# Which lawn tractor? size, type, etc....



## Flightsport (Mar 13, 2011)

My new home has a sizable yard that includes a 22 degree grade in parts. It seems the previous owners used a ride on mower or lawn tractor of some sort to cut the grass, but I'm not sure which. The tracks in the lawn show that it was cut on a diagonal down the slope, as it would be too steep to be on a side-hill course. So, the tractor will need some power to make back up the hill but I want it to be compact enough so it can fit snugly in my two car garage. I also want it to have a bagger system and hopefully a hitch of some sort so I can hook up a trailer. 

Run down of what I think I want:


1. Wide enough wheel base so I don't have to worry about tipping over
2. Enough Power to get up the hill again
3. Compact enough to park in my 2 car garage
4. Bagger system
5. At least a 48" cutting deck
6. Trailer hitch to pull a garden trailer around the yard


Any suggestions? Here is a link to a Cub I found on craigslist, tell my your thoughts. 

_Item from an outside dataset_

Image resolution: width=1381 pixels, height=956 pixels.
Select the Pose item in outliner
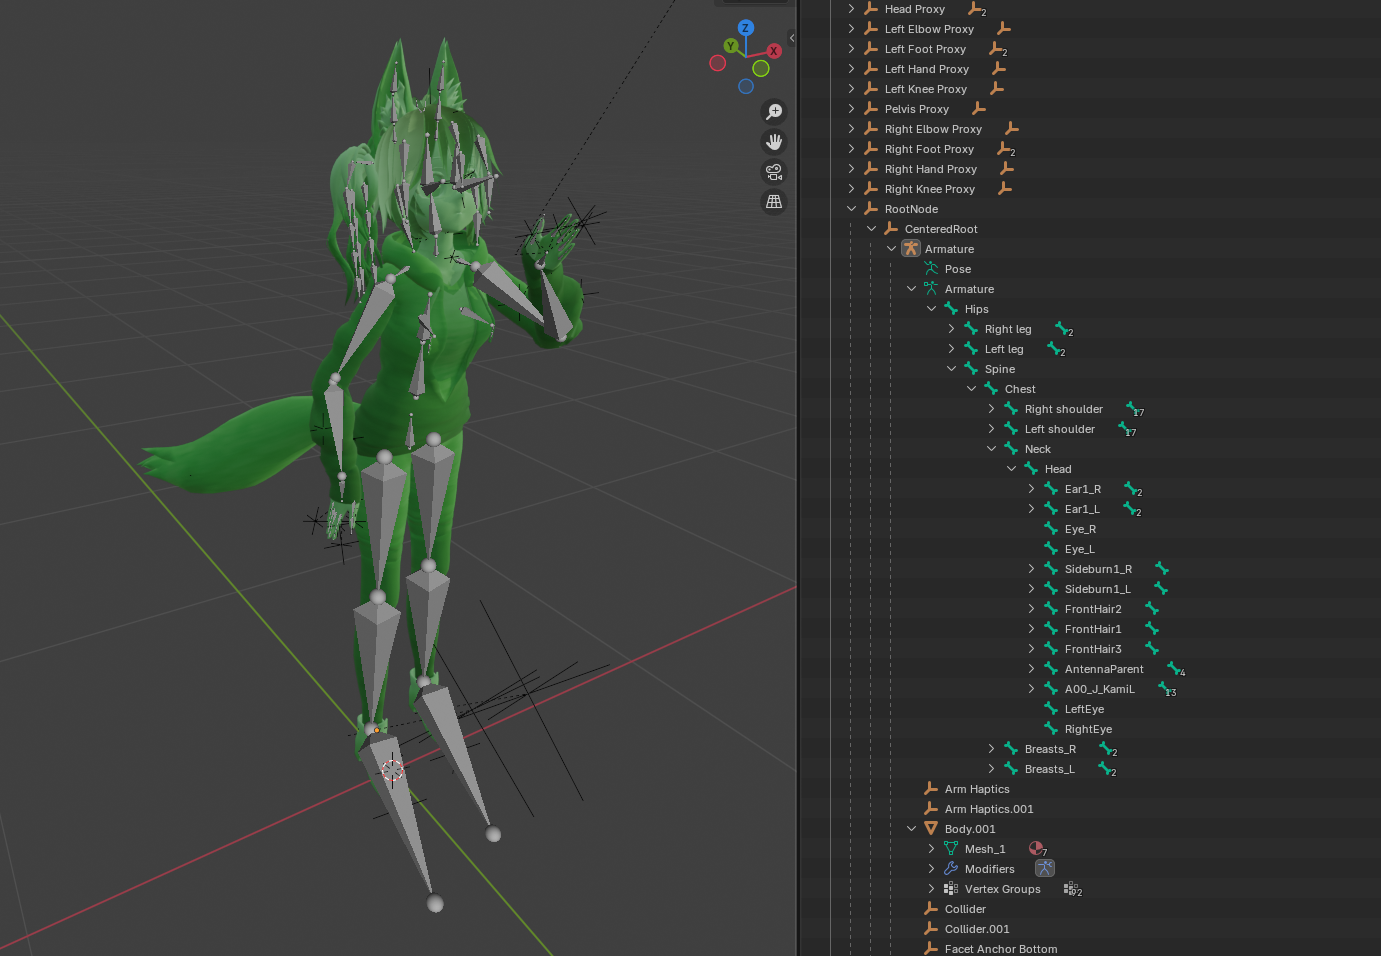pos(957,269)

2006 Cub Cadet 1527 Lawn Tractor

Thanks! 

Mike


----------



## Flightsport (Mar 13, 2011)

*test*

This station is conducting a test. If this were an actual test....


----------



## Mickey (Aug 14, 2010)

First off, welcome to the forum.

Have a couple comments to offer:

* Engine power is a non-issue but having a transaxle that can handle the load reliably over numerous yrs is a bigger issue.

* Don't know how much space you have available in your garage. At issue here is your desire for mower size with bagger. A 4ft cut on the mower will mean the deck is going to be close to 5' wide and adding on a bagger is going to add another 1.5-2 ft on to that.

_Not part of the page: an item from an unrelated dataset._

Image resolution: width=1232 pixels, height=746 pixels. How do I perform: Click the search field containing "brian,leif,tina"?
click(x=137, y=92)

* If you want to add a trailer and with lot not completely flat, I'd suggest you look at something more substantial than entry level machines like the CUB mentioned. Additionally the link doesn't work. 

* Have any idea how long you would expect this piece of equipment to *reliably* last?

You've not mentioned your budget whick might help with comments, suggestions from members.


----------



## SARG (Nov 26, 2010)

Just a brief opinion. If I had it to do over ...... meaning if I was much younger than the 61 years I'm at............... I would acquire a sub compact machine like the Massey GC23. It costs like a car ......... but it is a dependable lifetime machine that will save your back.


----------



## dangeroustoys56 (Jul 26, 2010)

Since youre on a pretty steep slope, id go for a tractor with oil pressure definitly - theres ways of making the tractor wider- by spacing the wheels out a bit.

Id go for a twin cylender motor, something with a shaft drive and probably not a hydro- id add a set of AG tires for better traction as well.

Problem with newer v twins is most cant get out of their own way - theyre so underpowered its not funny. The oil pressure is for the extreme angle- so the motor doesnt slosh all the oil to one side and blow out the empty side of the motor. Youll definitly want a fuel pump as well. Id go for an older opposed twin craftsman theyre a heavy duty tractor, reliable and can get over a 44" deck with the option of a hi and low trans.


----------



## Flightsport (Mar 13, 2011)

Thanks for all the help! As for budget..... I was hoping to find something on the used market, for sub $1,000... am I dreaming? mike


----------



## dangeroustoys56 (Jul 26, 2010)

You might have to do some searching, but its possible - i picked up my 86GTII with a 44" deck and 18HP opposed twin for $75- it needed a whole lot of work, but it ran - so was worth it to fix it.


----------